这真的河里吗?
因此他竭力隐藏的身份要骗过爱德华这种长久浸淫在明争暗斗的黑手党世家里的小公子,简直是天方夜谭。
爱德华早就已经去函了梵蒂冈那边的教会,人家毫不知情,诚惶诚恐言明来的是个六十岁往上的老头,只是现在不知道被打昏剥了衣服丢到了哪个角落。
爱德华那个时候只是嘴上挑起一抹微笑,温声和那边的对接人夸赞老神父是如何睿智虔诚,丝毫不提糟老头变成了个年轻貌美的小骗子。

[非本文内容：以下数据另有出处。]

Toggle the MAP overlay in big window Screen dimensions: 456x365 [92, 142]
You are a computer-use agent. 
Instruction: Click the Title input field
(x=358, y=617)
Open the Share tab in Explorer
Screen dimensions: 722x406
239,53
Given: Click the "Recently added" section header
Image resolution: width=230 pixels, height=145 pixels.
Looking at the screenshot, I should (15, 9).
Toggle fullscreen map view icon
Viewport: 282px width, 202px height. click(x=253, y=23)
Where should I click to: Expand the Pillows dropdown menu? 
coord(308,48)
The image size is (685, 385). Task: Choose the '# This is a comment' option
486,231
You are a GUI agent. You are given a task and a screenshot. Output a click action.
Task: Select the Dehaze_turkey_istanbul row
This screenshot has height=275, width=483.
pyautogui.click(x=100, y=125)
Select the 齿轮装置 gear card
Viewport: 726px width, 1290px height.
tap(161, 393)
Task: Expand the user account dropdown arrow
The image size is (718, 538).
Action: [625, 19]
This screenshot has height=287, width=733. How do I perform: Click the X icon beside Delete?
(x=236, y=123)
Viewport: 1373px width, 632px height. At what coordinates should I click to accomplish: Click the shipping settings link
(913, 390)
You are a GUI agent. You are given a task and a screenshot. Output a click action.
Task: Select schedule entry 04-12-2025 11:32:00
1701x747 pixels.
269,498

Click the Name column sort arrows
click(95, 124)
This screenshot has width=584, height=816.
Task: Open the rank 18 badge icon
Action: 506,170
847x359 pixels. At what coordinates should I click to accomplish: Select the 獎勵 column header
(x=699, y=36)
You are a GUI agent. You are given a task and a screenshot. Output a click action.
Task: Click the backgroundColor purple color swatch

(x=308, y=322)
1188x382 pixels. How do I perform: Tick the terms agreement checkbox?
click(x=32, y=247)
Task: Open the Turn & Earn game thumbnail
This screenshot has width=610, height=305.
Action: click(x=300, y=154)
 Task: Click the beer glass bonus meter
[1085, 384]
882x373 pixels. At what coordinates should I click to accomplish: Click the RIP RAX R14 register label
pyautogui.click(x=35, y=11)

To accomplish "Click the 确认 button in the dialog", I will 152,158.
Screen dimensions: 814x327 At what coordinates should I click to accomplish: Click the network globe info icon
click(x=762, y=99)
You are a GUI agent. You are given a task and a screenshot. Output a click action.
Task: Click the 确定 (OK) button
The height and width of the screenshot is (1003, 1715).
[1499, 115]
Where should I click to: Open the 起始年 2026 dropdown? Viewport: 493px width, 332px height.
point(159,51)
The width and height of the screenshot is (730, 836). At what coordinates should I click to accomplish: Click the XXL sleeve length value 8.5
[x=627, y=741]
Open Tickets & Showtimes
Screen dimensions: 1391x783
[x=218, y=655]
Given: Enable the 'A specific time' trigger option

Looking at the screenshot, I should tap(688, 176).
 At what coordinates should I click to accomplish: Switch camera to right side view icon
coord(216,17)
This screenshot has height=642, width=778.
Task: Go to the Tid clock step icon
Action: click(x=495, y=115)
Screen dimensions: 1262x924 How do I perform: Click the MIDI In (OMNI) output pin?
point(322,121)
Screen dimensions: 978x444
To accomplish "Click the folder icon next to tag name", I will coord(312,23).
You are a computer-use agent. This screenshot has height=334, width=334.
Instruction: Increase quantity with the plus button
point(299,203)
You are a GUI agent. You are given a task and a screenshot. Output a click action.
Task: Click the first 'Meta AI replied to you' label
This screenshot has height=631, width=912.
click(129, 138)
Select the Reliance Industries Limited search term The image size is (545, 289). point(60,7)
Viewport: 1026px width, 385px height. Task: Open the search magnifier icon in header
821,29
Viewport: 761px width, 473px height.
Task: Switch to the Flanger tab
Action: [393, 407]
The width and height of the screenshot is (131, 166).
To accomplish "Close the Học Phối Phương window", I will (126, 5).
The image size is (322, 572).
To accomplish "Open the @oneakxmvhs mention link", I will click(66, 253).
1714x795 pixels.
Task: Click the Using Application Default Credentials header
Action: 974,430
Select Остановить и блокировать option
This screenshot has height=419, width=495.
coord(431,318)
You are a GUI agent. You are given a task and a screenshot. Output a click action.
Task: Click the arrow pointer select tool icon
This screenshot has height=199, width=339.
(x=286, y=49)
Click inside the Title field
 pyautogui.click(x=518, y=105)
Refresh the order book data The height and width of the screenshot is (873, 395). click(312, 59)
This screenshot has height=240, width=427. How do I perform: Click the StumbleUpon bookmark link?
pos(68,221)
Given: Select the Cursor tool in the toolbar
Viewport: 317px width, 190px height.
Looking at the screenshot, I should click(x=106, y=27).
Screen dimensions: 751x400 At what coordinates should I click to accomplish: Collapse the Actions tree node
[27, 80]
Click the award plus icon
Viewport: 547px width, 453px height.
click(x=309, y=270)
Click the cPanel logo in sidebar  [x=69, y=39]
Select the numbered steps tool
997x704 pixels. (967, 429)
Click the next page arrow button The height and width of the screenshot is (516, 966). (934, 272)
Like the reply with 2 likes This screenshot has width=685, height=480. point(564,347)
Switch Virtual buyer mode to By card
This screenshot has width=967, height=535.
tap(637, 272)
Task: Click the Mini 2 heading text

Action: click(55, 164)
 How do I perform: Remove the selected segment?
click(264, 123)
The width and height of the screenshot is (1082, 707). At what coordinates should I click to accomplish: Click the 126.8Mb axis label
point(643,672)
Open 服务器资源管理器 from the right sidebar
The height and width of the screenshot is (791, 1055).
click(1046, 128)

信教?真信的话,他一家子人早都该下地狱永受恶火烧灼的酷刑,别说一尊圣母像,就是再请一百座都弥补不了这些暴徒手里积攒的杀孽。
如果小神父也不信,那可真是太好了。
毕竟基督教义里,同性恋也是要下地狱的。
他怎么忍心看阮夭日后堕落受苦。
爱德华似乎完全没有意识到自己想这些也已经是罪大恶极,他勾着眼尾望着微微睁大眼睛的小神父,伸出的手指纤细洁白如石膏雕筑,几乎同圣母像化为一体。
然后小土狗阮夭很惊奇地看着爱德华手指灵活在圣母像的底座上飞快地按了几下,他听到一声类似于机关启动的“咔哒”声,接着圣母捧在胸口的手心里缓缓弹出一个红丝绒做底的展示台。
大概有阮夭手掌那么大的四方防弹玻璃盒子,黑曜石底座上铺着一层柔软昂贵的红色丝绒,闪着耀目光芒的浅蓝色钻石安安静静地躺在圣母的掌心。
小神父非常没有见过世面地睁圆了眼睛“哇”了一声。
系统:“阮老师,收敛一下。口水要下来了。”
爱德华笑眯眯地看着小神父,语气诱哄:“ruan想不想摸一摸它?”
阮夭有点犹豫,流光溢彩的宝石,光滑表面总恍惚飘散起一层茫茫的雾气,想来触手应该是带着寒凉的。
总觉得会发生什么呢。
虽然确实很值钱就是了。
“摸一下又不会有事。”爱德华满肚子坏水,一只手不经意似的捉住了小神父缩在宽大袍袖里的手。
阮夭的手生的和他人一样,明明也是个纤长柔韧的男孩子身条,对比来看就显得幼稚的可怜,白人少年可以很轻松掌握住他的整个拳头。
泛着粉红的指节圆圆地硌在爱德华的手心。
阮夭夜里当爱德华是害怕,所以对他格外宽容。一回到日光之下,就难免觉得有些不对劲了。但是他也只当他们白种人,尤其是这个海岛上民风“淳朴”都是特别热情好客,所以只是想试着抽回自己的手,并没有想到其他有的没的。
所以说刻板印象害死人。
系统回去应该立即禁止某个网瘾少年看一些阿美莉卡英雄片。
爱德华立即露出受伤小狗的眼神,可怜巴巴地看着阮夭:“ruan是不喜欢我吗?”
阮夭结结巴巴:“也不是……”
“那为什么拒绝我?”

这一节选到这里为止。